Rural poverty in Malanje, Angola
Portuguese version: Pobreza Rural em Malanje, Angola
This report is part of the research programme “Cooperation on Research and Development in Angola” between Centro de Estudos e Investigação Científica (CEIC) at the Catholic University in Luanda, Angola and Chr. Michelsen Institute (CMI) in Bergen, Norway. The objective of the programme is to increase the quality, quantity and availability of relevant research-based knowledge on Angola. The programme has several sub-projects in political science, economics and social science. This report on rural poverty in Malanje is related to the social science sub-project “Urban and Rural Poverty Dynamics”, and will be followed by a similar report on urban poverty in Luanda (forthcoming 2017).

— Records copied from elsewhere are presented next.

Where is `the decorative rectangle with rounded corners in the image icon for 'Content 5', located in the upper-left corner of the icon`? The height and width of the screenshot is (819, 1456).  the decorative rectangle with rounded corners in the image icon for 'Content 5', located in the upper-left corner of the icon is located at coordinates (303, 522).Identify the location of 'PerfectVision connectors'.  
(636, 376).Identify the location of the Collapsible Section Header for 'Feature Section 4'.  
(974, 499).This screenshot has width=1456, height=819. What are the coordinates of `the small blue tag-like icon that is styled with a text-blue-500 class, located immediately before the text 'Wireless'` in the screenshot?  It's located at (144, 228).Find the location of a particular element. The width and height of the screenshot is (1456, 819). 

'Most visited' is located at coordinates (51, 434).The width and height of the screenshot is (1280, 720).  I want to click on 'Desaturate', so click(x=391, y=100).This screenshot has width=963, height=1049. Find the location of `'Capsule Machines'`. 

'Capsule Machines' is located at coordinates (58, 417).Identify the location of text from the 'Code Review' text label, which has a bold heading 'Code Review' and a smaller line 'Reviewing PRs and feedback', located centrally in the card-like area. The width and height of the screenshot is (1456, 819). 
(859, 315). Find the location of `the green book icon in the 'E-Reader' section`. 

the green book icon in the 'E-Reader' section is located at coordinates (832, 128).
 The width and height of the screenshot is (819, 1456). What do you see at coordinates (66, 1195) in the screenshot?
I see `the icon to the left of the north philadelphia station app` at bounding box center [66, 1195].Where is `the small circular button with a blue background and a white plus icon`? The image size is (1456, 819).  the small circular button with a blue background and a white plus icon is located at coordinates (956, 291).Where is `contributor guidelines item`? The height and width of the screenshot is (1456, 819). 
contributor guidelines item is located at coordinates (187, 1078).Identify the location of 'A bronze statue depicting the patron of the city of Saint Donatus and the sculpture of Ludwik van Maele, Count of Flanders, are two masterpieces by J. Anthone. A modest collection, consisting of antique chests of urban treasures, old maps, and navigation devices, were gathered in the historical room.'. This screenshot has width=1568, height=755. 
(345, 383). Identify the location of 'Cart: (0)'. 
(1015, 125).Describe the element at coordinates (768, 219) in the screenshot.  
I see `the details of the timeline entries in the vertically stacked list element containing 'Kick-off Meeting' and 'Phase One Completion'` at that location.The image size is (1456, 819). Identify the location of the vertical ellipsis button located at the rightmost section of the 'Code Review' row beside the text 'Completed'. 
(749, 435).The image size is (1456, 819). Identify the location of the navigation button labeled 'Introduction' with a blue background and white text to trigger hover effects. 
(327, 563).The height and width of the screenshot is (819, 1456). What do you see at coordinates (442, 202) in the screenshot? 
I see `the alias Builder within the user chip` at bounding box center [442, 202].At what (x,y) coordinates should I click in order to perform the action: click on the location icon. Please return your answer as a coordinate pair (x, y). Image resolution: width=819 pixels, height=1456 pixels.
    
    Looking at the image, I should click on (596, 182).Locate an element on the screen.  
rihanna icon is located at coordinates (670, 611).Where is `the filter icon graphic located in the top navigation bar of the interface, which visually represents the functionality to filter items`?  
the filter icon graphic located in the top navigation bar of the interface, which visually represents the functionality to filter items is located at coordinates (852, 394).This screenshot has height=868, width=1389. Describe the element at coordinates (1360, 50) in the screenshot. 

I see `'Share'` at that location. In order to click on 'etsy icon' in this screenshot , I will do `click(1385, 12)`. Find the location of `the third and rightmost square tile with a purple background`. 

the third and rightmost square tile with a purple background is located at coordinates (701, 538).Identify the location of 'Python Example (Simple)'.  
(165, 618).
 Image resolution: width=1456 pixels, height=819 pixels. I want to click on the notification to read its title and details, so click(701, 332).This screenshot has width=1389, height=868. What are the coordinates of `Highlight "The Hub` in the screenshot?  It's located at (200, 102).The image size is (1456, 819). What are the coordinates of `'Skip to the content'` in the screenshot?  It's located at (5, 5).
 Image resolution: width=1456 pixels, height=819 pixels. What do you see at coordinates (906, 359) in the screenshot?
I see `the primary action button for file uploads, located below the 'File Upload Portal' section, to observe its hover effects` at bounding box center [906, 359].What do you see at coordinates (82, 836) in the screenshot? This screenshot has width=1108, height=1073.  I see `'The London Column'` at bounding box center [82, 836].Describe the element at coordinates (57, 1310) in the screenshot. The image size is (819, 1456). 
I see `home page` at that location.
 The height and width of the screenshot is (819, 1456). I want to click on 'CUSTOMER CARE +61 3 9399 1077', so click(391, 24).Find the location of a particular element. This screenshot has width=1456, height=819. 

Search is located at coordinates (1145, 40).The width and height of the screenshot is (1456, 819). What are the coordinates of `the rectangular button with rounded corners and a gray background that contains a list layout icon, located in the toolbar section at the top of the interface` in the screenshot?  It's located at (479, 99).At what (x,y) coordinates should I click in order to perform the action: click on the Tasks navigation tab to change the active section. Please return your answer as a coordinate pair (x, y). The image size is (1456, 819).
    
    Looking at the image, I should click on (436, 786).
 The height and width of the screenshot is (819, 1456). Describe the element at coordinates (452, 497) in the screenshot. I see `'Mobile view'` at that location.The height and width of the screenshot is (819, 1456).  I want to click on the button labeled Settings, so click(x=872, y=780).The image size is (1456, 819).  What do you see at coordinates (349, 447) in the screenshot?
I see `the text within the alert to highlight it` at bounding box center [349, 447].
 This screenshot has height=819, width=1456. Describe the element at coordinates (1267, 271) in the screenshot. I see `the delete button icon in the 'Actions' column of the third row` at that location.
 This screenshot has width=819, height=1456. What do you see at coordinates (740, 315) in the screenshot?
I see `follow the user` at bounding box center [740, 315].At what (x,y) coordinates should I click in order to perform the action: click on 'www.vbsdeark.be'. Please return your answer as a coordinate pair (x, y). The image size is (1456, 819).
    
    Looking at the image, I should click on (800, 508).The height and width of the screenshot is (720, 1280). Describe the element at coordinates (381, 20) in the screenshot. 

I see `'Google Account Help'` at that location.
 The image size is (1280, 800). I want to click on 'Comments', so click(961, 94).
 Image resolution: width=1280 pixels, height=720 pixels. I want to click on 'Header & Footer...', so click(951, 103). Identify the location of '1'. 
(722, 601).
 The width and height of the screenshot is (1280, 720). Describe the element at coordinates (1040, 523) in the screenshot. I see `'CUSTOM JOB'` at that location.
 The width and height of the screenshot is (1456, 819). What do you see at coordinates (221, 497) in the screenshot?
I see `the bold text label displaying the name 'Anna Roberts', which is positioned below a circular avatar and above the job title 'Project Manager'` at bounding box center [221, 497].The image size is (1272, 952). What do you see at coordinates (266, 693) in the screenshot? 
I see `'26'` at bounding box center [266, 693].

Doing social science research on poverty and inequality in Angola is challenging. There is a dearth of aggregate statistical data showing the distribution of poverty over space and time, and there are practical hindrances at the local level ranging from lack of experience of being subject to studies of this nature to logistical problems in implementing data collection. This project has been based on a combination of the limited aggregate quantitative data that exist, and the collection of quantitative and qualitative primary data in carefully selected urban and rural sites centred on a ‘Reality Check’ approach.
1.2 Poverty in Angola
Existing aggregate information indicate that despite high economic growth the past couple of decades, poverty in Angola is severe. Angola’s ‘official’ poverty rate is 36.6 percent, with 18.7 percent for urban and 58.3 percent for rural areas (INE 2013; see also Vidal and de Andrade 2011). However, scholars and commentators argue that that the figures are too low and conceal considerable variations between and within different provinces and urban and rural social formations. The most common proxy for multidimensional poverty, the under-five/child mortality rate, has seen some improvements the past few years but remains exceptionally high at 17 percent – with 23 percent for rural and 15 percent for urban areas (UNICEF 2015).
Angola is ranked number 150 out of 188 countries in the most recent Human Development Index despite its enormous oil wealth and high GDP per capita, implying exceptionally poor scores in terms of education and health indicators (UNDP 2016). Official data show that 30 percent of the population is illiterate and the mean years of schooling for an adult is 4.4 years; life expectancy at birth is 51.1 years; the child mortality rate is 167/1000; 42 percent of the population live without access to potable drinking water; and 60 percent lack sanitation facilities. The approximately one third of all households headed by women are poorer than those headed by a man (INE 2010, GdA 2015, INE 2016). Angola ranks 126 out of 145 countries in the 2013 Gender Gap Index (WEF 2016).